Carmen Bugan

Carmen Bugan

By Steph Spector

Gotham teacher Carmen Bugan grew up in 1970s Romania, under the dictatorship of Nicolae Ceaușescu. Television was controlled by the state back then. “We had two hours of TV every day,” she says, “which meant we had a lot of time to play outside, to read, and to write.”

Which is why Carmen recalls a “magical” childhood on an idyllic farm near the Black Sea. She was known as the neighborhood scribe who penned love letters on behalf of her classmates, to help them get dates. The dark side, of course, was that the people of Romania had no idea what was happening in the world.

Unbeknownst to Carmen, her father protested against the communist regime, and in 1983, when Carmen was 12, he was imprisoned. Carmen’s family was persecuted for being enemies of the state, and they were forced to live under 24-hour Secret Police surveillance.
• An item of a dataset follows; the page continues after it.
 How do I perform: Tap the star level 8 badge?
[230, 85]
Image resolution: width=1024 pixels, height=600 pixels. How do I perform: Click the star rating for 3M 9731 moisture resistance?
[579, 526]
“We had these pictures of my father around the house,” says Carmen. “I used to take the pictures, go to the backyard, and write poems to them.” When Carmen’s sister and mother read these poems, it united them in their grief.

In 1988, Carmen’s father was released. A few years later, the Bugans emigrated via a refugee camp in Rome to Michigan, where her family remains today. At the time, Carmen wanted nothing to do with Romania.

When she was getting her PhD at Oxford, Carmen befriended a memoirist who urged her to write her story. Carmen, however, had her sights set on poetry. “I wanted to be known as someone who could do beautiful things with language. I didn’t care about being known for my story.”

Then Carmen met her husband-to-be, an Italian particle physicist, and together they moved to Geneva. She became pregnant with her first son, whom she refused to teach Romanian. The language reminded her too much of the psychological trauma she had faced. But then something shifted.

“The bigger my belly grew,” says Carmen, “the more I was singing Romanian songs and prayers to the belly. Then I thought, oh my god. What an idiot I am. I’m trying to run away from something that is so important.” Carmen would write her memoir. But it would be for her son, explaining how her childhood had been at once beautiful and painful. As the memoir evolved, it turned out to be more of an homage to Romania.

After Burying the Typewriter: Childhood Under the Eye of the Secret Police was published, Carmen continued to write poetry. She then returned to Romania where she uncovered surveillance files that the Secret Police had kept on her family since the 1960s up until 1989. In response to the records—some of which were accurate, many of which were not—Carmen wrote her second memoir, Life Without the Country, to “set history straight.”

Now that Carmen has written herself free, the rupture from her mother country has healed. She lives in Stony Brook with her husband and two children, writing poetry and teaching Memoir for Gotham. Her kids, five and ten, speak four languages: English, Italian, French, and yes, a little bit of Romanian.